Angola: Peace Monitor, III, 2
Date Distributed (ymd): 961031

Published by ACTSA on behalf of the Angola Emergency Campaign

Issue no.2 Vol III 30 October 1996

UN sets UNITA 20 November ultimatum

In a significant new indication of growing impatience with UNITA's prevarication, the United Nations Security Council has given UNITA the deadline of 20 November to complete specific military tasks or face the prospect of sanctions.

Meeting in New York on 11 October to renew UNAVEM III's mandate, the Security Council expressed "deep disappointment with UNITA for delaying the full implementation of the Lusaka Protocol" (resolution 1075/1996).

The resolution demanded that UNITA stands by its commitment to transform itself from an armed opposition to a political party. To this end it called on UNITA to carry out the tasks formulated by the Secretary General's Special Representative in Angola, Alioune Blondin Beye, in his "Mediation Document", which includes to: complete substantially the selection of UNITA soldiers to join the Angolan army; stem the flow of deserters from the quartering areas and to return those who have deserted; register in the quartering areas "UNITA policemen" who have remained in areas vacated by UNITA military forces; dismantle all UNITA command posts; co-operate fully with UNAVEM in the extension of State administration throughout Angola; make available other generals and high ranking officers for duty in the Angolan army; return all elected deputies to the National Assembly; establish the free circulation of people and goods; cease interference with UN aircraft flights and with mine-clearing activities.

The resolution states the Security Council's "readiness to consider the imposition of measures, including, inter alia, those specifically mentioned in paragraph 26 of resolution 864/1993 of 15 September 1993, unless, by 20 November 1996, the Secretary General has reported that UNITA has made substantial and genuine progress in fulfilling its tasks in the Mediation Document and its commitments under the Lusaka Protocol".

In view of the situation in Angola, the Security Council only agreed to extend UNAVEM III's mandate until 11 December 1996. It took note of the expectation that UNAVEM III would complete its mission by February 1997.

Resolution reflects growing anger

Up until now the Security Council has resisted calls to threaten further sanctions on UNITA if it fails to meet deadlines. In part, the strong resolution is being read as a result of a high level delegation of foreign ministers from Southern Africa representing the Southern Africa Development Community (SADC) at the meeting in New York (see separate story).

There is a growing desperation internationally at the delaying tactics of UNITA, who have once more failed to meet solemn undertakings to comply with a deadline of 20 September for the completion of the specific military tasks outlined in the Mediation Document.

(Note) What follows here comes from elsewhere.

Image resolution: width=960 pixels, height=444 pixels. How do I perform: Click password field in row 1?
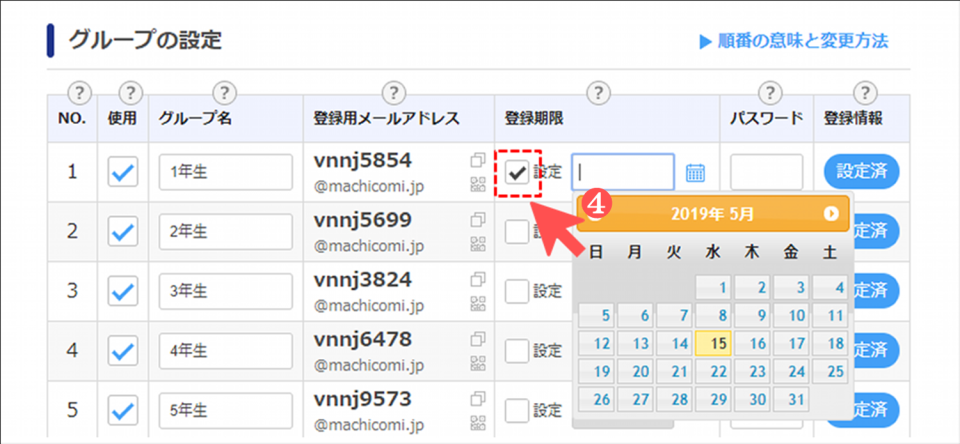point(765,172)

Many commentators are now suggesting that November will be a watershed for Angola. Sources claim that UNITA has recently sold $20 million worth of illegally mined diamonds, and is using the proceeds to buy arms. In another move, UNITA has begun to claim that the Government army is launching attacks on UNITA areas. Some fear this may be a pretext for military action by UNITA's forces, held in reserve during the quartering process.

However, the international political environment is increasingly supportive of the Angolan Government. A growing number of analysts are coming to the conclusion that Savimbi now faces the choice of coming into the political fold or using military force to maintain his power. The highly respected International Institute for Strategic Studies, in their annual publication "The Military Balance", published on 9 October, states that "Jonas Savimbi retains his UNITA forces and the demobilisation process has so far not been completed. The situation will not improve until the internal power struggle has been resolved".

A leader piece in The Times in London stated on 4 October that "Mr Savimbi's UNITA forces still control substantial areas of the Lundas, the Eastern provinces of Angola. Commanding an estimated $500 million a year from their diamond fields, he grows rich while he keeps his country in limbo". It continued that "Mr Savimbi has squandered whatever sympathy the West once harboured for him. Angola's only chance of recovery is that all the warring factions should honour their agreements. Meanwhile the prospects for this war-torn country look bleak".


The serious threat posed by UNITA has spurred the member states of the Southern African Development Community to take a more interventionist stance on Angola in an attempt to salvage the peace process.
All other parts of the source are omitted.